Just because you fail to state in exact words what your thoughts are, does not mean one is naive as to the intent. How else might one consider your words? “And it is not the traditional Catholics who caused … the internal life of faith exposed to error and confusion.” [Particularly, when you have other posts on the forum which point in the same direction.]

It is not my wish to argue semantics. You stated your opinion, and I trust that in posting, you wanted others to state theirs. I have done so, and if it bothers you that I saw it differently, you should say in your OP that only those who agree with you should respond.

First the Cardinal needs to stop using their language or atleast clarify it. It was the Protestant Revolt and the Catholic Reformation according to my Catholic history book. The Protestants had no reform. The Catholics reformed the church trying to take out bad practices.

My, my, kind of testy aren’t you?QUOTE: “Just because you fail to state in exact words what your thoughts are, does not mean one is naive as to the intent.” It’s hard enough to post on the internet without someone using elipses to change the clear meaning of both what you said and the intent.
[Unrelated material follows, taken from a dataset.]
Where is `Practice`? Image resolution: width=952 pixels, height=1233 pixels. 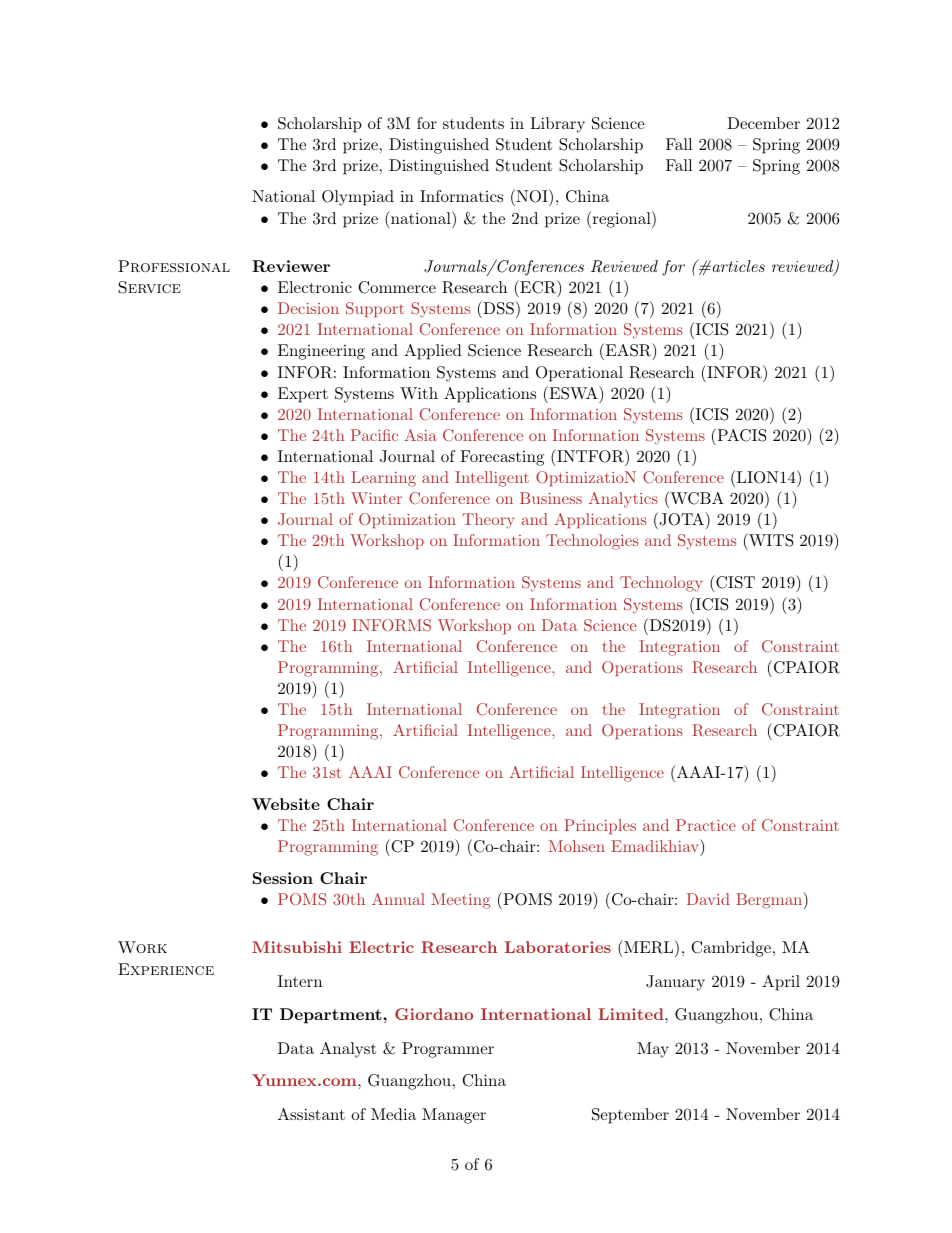
Practice is located at coordinates (706, 825).
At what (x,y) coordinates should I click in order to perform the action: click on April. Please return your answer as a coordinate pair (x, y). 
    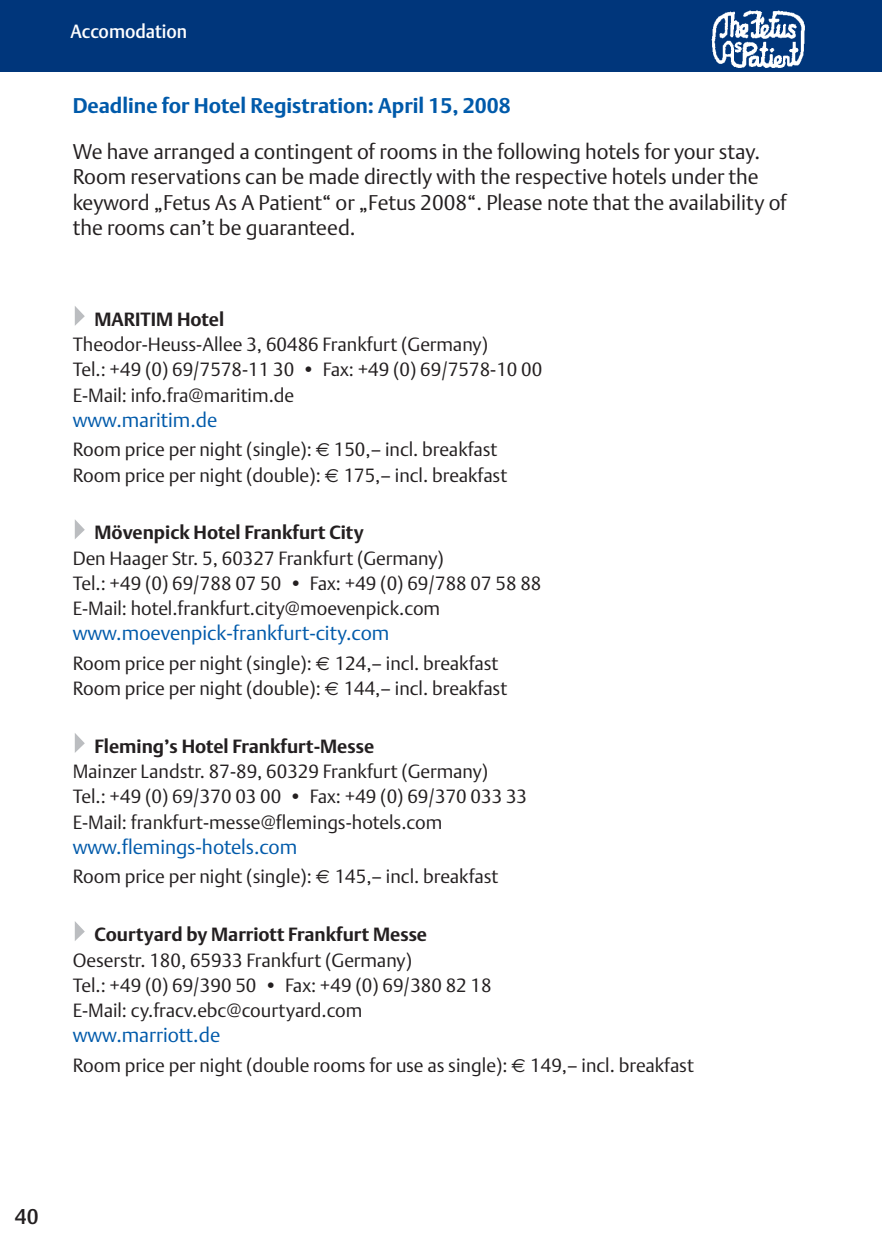
    Looking at the image, I should click on (400, 107).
Like an example joysong? How about the full quote above. FULL QUOTE **And it is not the traditional Catholics who caused; “**The disappearance of external protections left the internal life of faith exposed to error and confusion.” Unless of course you are maintaining that it was the traditionalist that removed the externals of the Faith, and not those who are extolling the virtures of “noble simplicity.”

Snorter,

Read my signature, I think it explains it all. You are free to see everything I wrote as unclean, testy, deliberately throwing in ellipses, whatever. :smiley:

Bye.

All things are clean to the clean:
but to them that are defiled, and to unbelievers, nothing is clean.
* (Titus 1:15)

*[LEFT]I got a Baptist neighboor that quotes scripture just like you. I would be fun to watch you two throw one liners at each other for hours.

QUOTE: **Insulting another member by calling that person a “prot,” “fundie,” “radtrad,” “heretic,” or anything else is not permitted on these boards. This rule will be rigorously enforced.

**

Snorter,

Read my signature, I think it explains it all. You are free to see everything I wrote as unclean, testy, deliberately throwing in ellipses, whatever. :smiley:

Bye.

I never called you unclean, but I think you just called me unclean, and defiled, and an unbeliever. Do you suppose the “name calling” rule applies to you? Probably not.

Hey have a nice day, and I will remember you tomorrow during the Commemoration of the Living prayer.
[/LEFT]

It’s because most Catholics are born Catholic, and may not know the reasoning behind the Church’s teachings.

Having said that, I’ll say that unwavering faith, even if the faithful is unsure of the reason behind the teachings, is a beautiful and admirable thing.

[quote=Mark a]I’ll say that unwavering faith, even if the faithful is unsure of the reason behind the teachings, is a beautiful and admirable thing.
[/quote]

Beautiful! This attitude of faith was always praised by Jesus in the gospels.

what the???:confused: boy I’m sick for a few days and what do I miss? Snoter, I don’t see where she ever called you anything.